So this is new. It's the brainchild of Seesmic, Fox and Gia Milinovich, the latter being a blogger friend and collaborator on the Indy 4 video junket:

The embeddable version of Seesmic is a bit clunky generally, but what does that matter? What's of interest is that this is a smart little mash-up of that stalwart unit of movie marketing currency, the trailer, and the current trend for (pseudo-)threaded video conversations.

From what I understand the plan is to release a series of X-Files video clips and to drive online conversation and community around these through the player.

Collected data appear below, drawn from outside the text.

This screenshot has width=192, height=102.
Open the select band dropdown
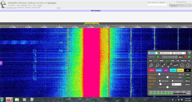click(x=166, y=53)
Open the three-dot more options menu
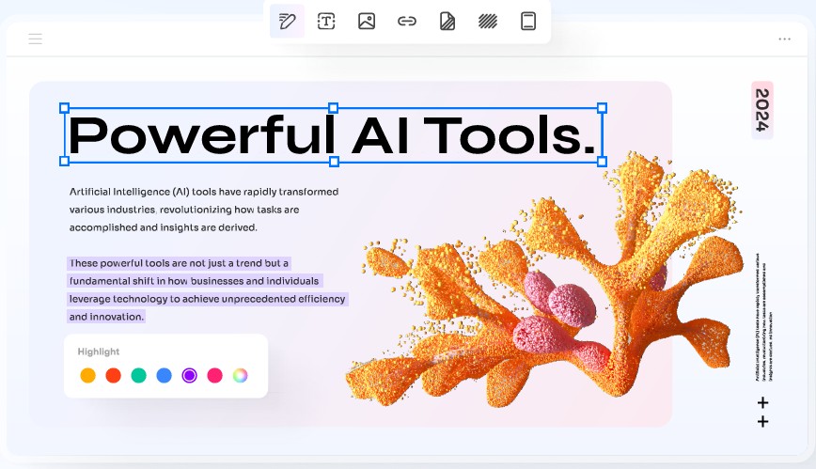The image size is (816, 469). coord(784,39)

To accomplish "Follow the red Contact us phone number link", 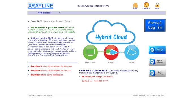I will pos(95,81).
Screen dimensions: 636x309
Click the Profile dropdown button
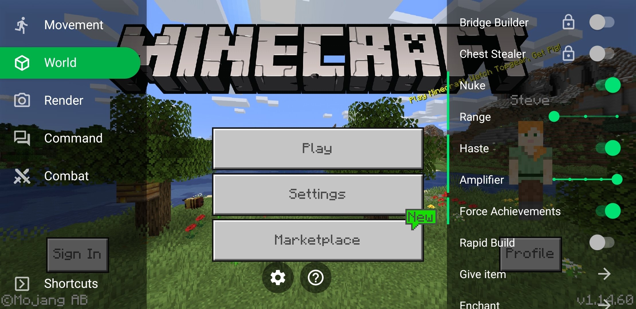pos(529,253)
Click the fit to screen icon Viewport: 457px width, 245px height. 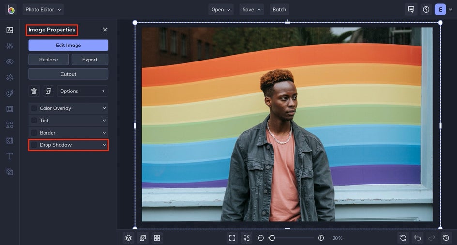point(232,238)
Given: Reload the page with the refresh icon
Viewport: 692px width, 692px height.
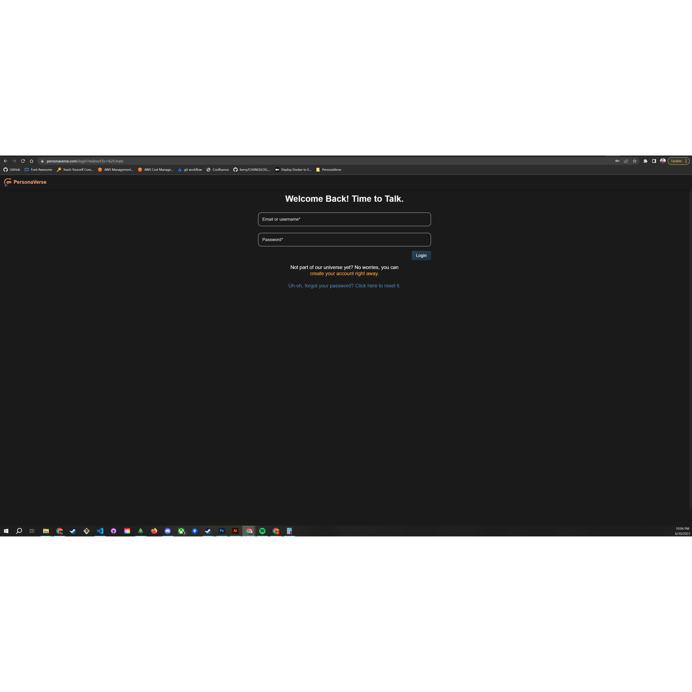Looking at the screenshot, I should (x=23, y=161).
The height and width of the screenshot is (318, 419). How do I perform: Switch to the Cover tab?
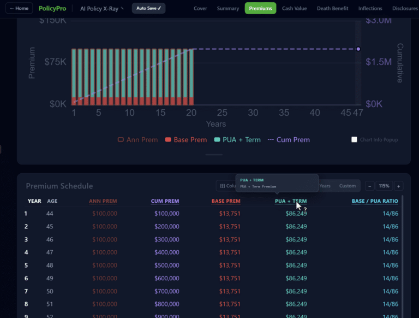(200, 9)
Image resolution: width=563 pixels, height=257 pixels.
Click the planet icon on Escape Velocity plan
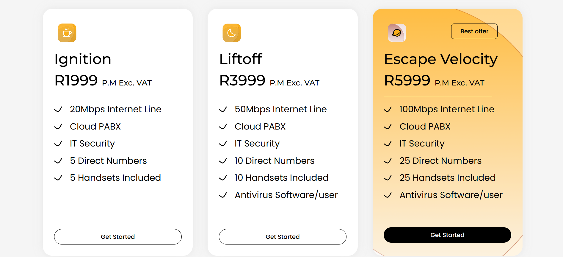pyautogui.click(x=397, y=33)
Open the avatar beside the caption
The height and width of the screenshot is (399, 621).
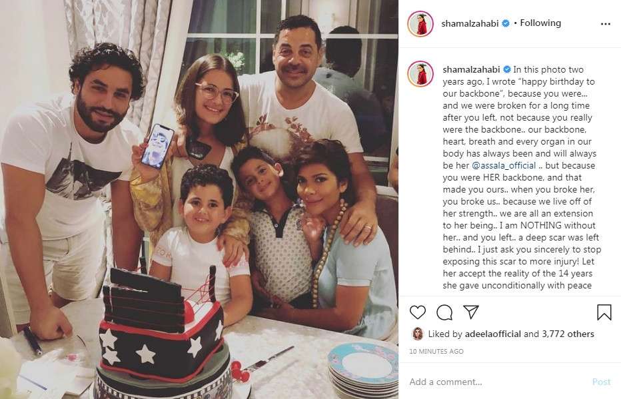[420, 74]
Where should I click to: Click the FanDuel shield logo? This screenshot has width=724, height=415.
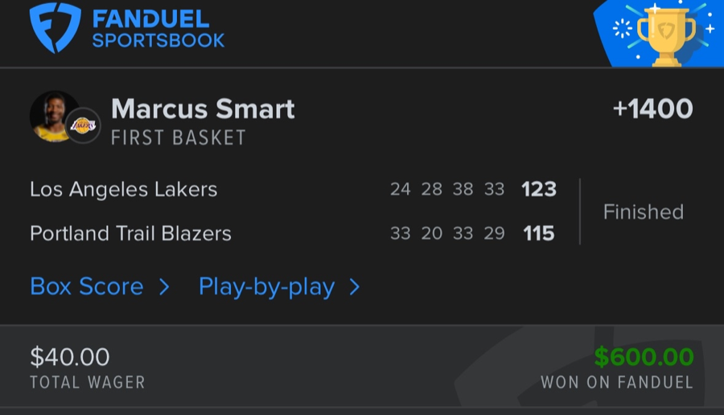click(55, 28)
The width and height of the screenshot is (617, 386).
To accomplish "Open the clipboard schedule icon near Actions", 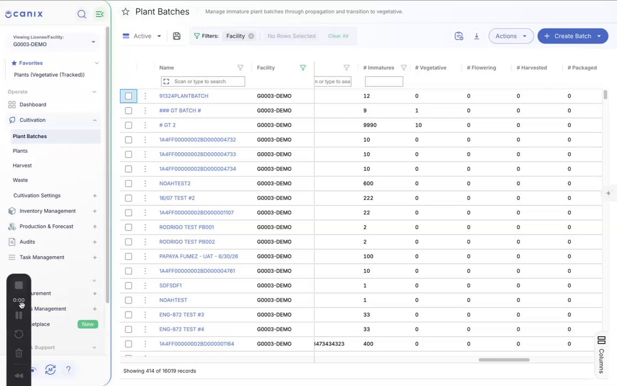I will click(x=458, y=36).
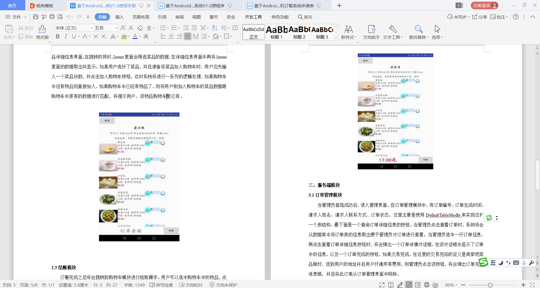Viewport: 540px width, 288px height.
Task: Open the font name dropdown 宋体 (正文)
Action: pyautogui.click(x=92, y=28)
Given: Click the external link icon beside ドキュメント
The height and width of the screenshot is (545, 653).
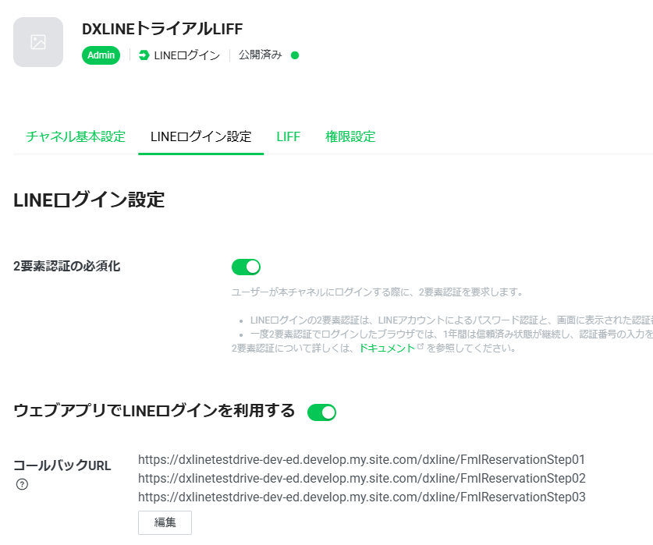Looking at the screenshot, I should tap(421, 348).
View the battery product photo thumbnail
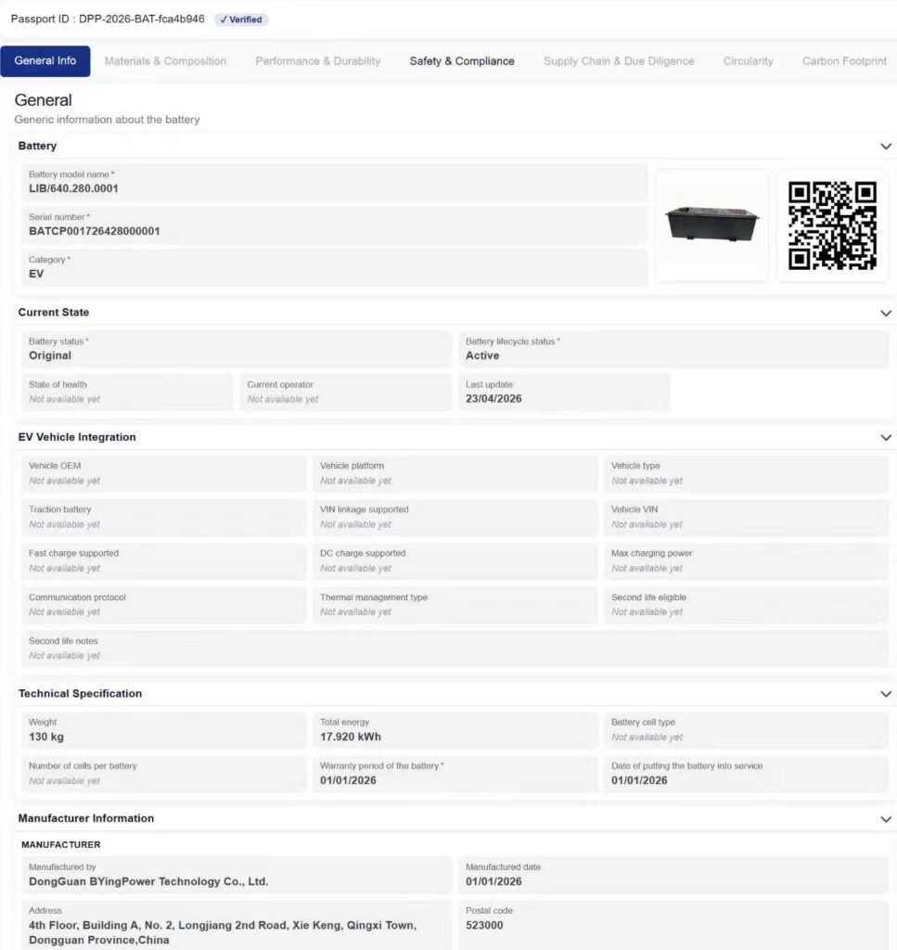This screenshot has height=950, width=897. (711, 225)
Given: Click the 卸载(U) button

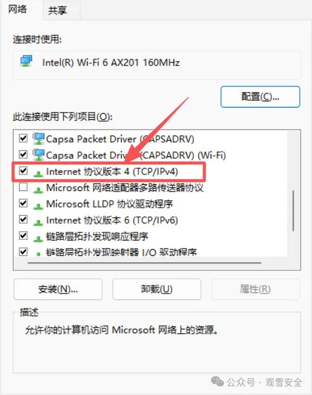Looking at the screenshot, I should tap(157, 289).
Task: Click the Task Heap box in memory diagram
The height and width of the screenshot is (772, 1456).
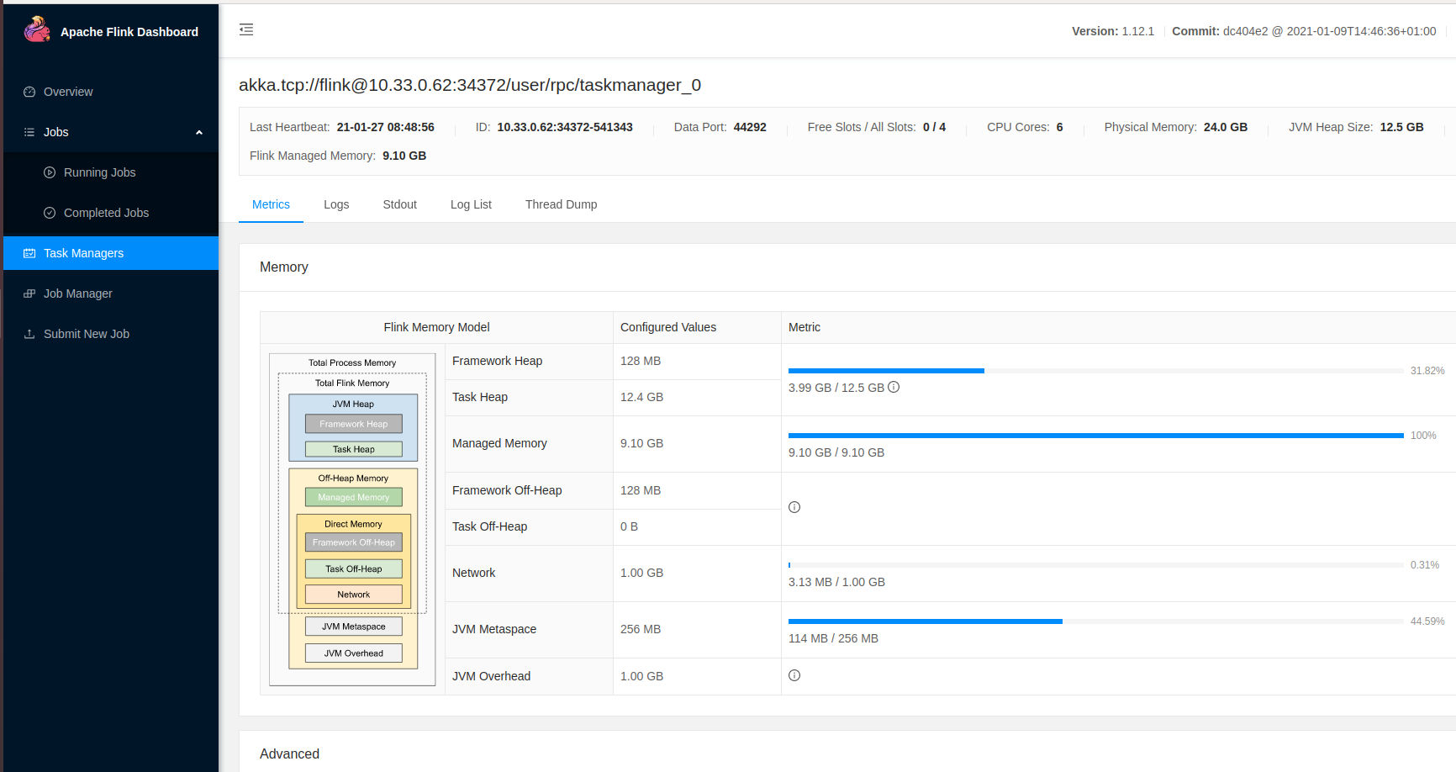Action: tap(353, 449)
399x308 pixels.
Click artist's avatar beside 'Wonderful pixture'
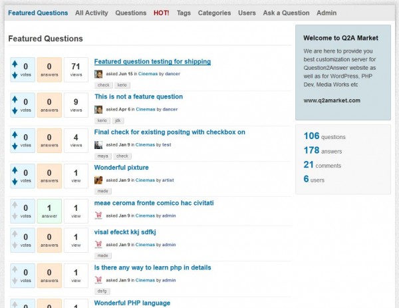click(x=98, y=180)
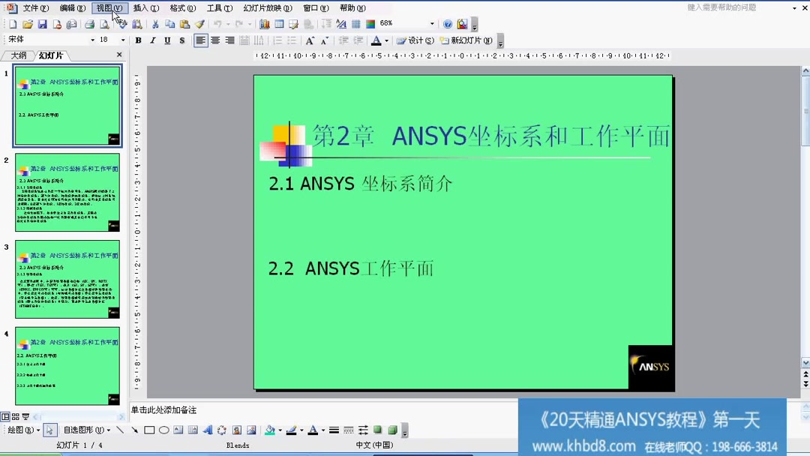Screen dimensions: 810x456
Task: Toggle italic formatting
Action: pyautogui.click(x=152, y=40)
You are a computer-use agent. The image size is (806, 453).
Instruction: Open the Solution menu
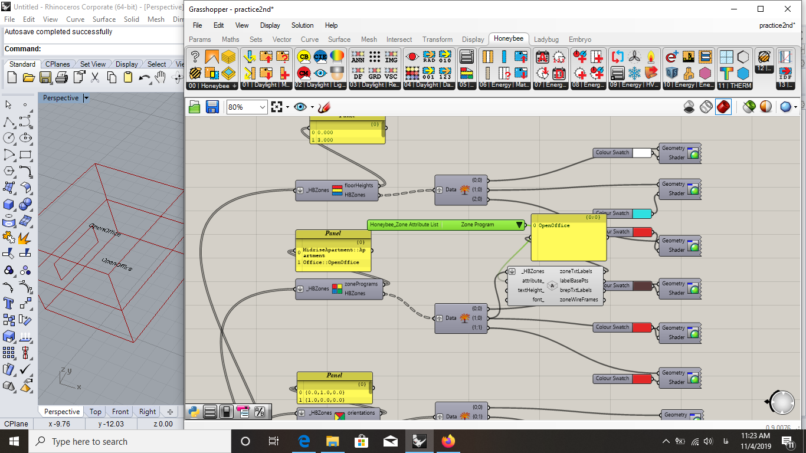point(303,25)
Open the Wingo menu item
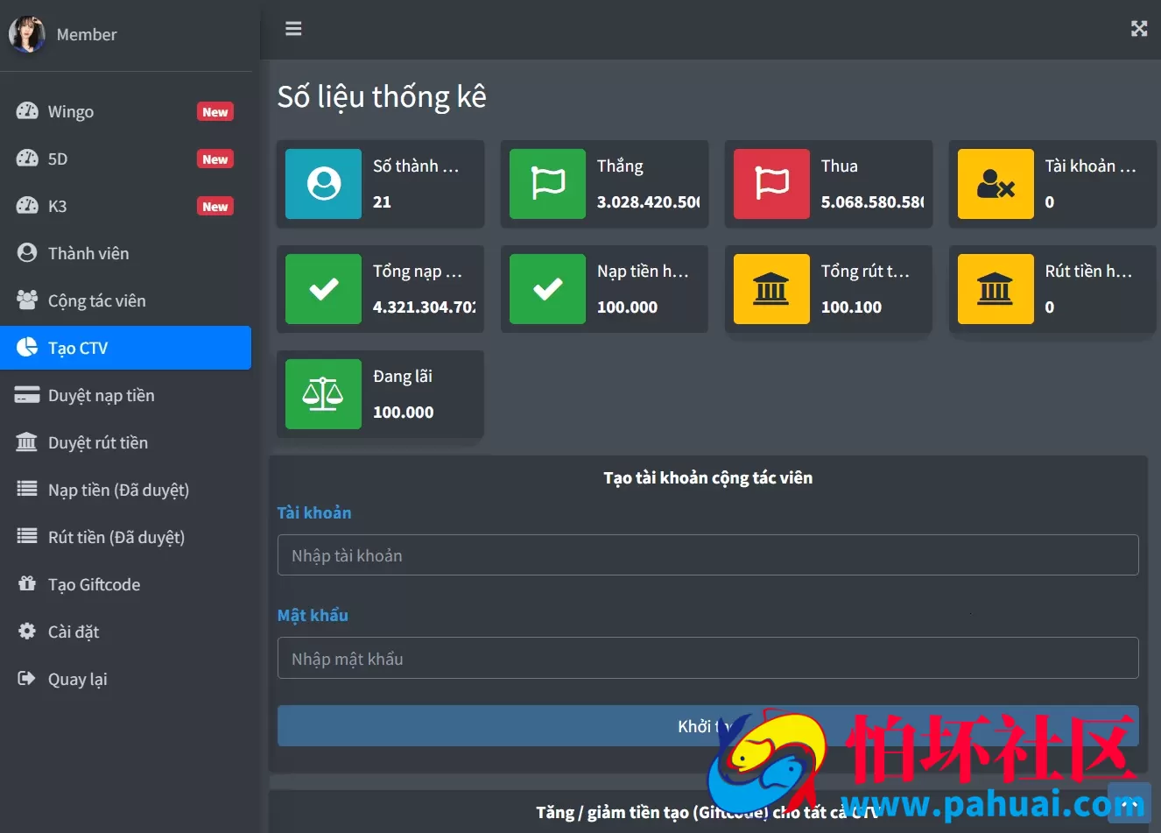 126,111
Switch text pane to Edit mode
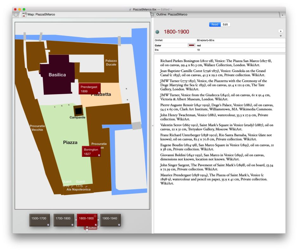298x251 pixels. pos(225,24)
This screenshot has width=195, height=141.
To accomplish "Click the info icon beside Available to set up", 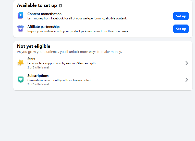I will [x=60, y=6].
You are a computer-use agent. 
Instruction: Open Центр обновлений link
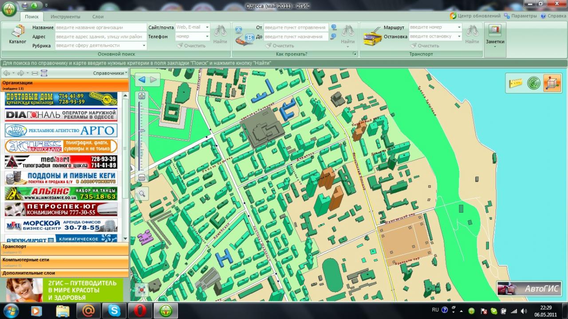click(x=475, y=16)
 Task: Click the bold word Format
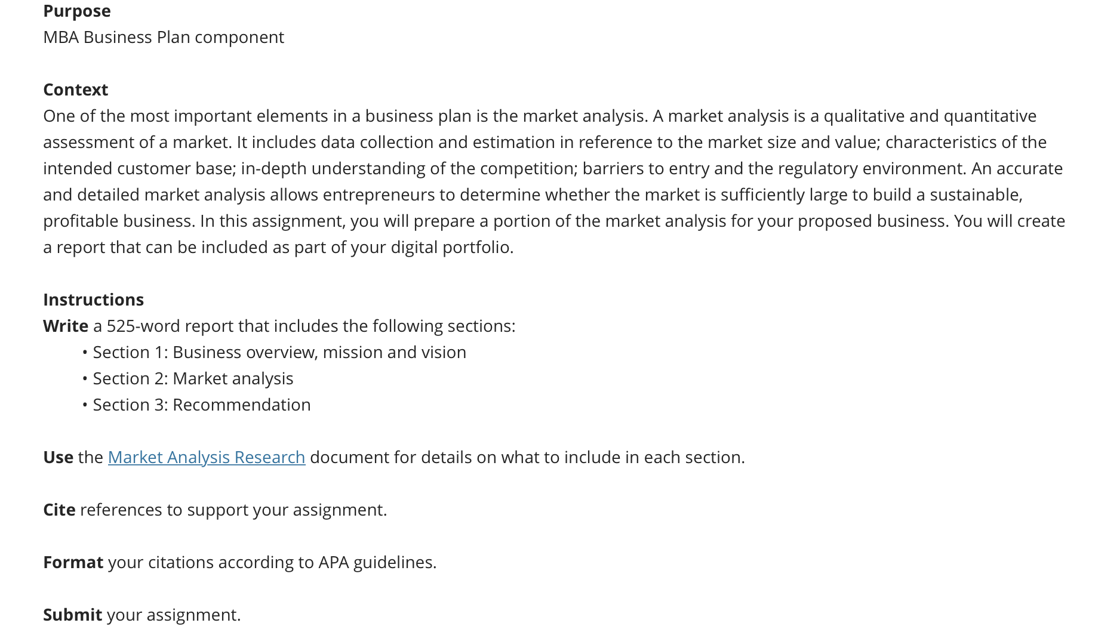pyautogui.click(x=73, y=562)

It will be interesting to see how many 'X-philes' feel compelled to join the discussion, but from what Gia says this has already been embedded over 2,000 times, and I know from our own experiences working with movie widgets that this is a very respectable number, especially after such a short space of time.

CORRECTION: This stat actually refers to the text chat widget shown below, and the total figure is 2,300 at present, apparently:



Gia's been doing some very inventive things in the social media movie marketing space for some time, as you can see from her blog; she manages to keep a foot firmly in both camps, which is not always an easy thing to do. I've never been a major X-Files fan, but I still get a major kick out of seeing how the web can bring people together around a common interest, and create a new medium in which for them to share ideas and forge friendships.

That, for me, is what social media is all about.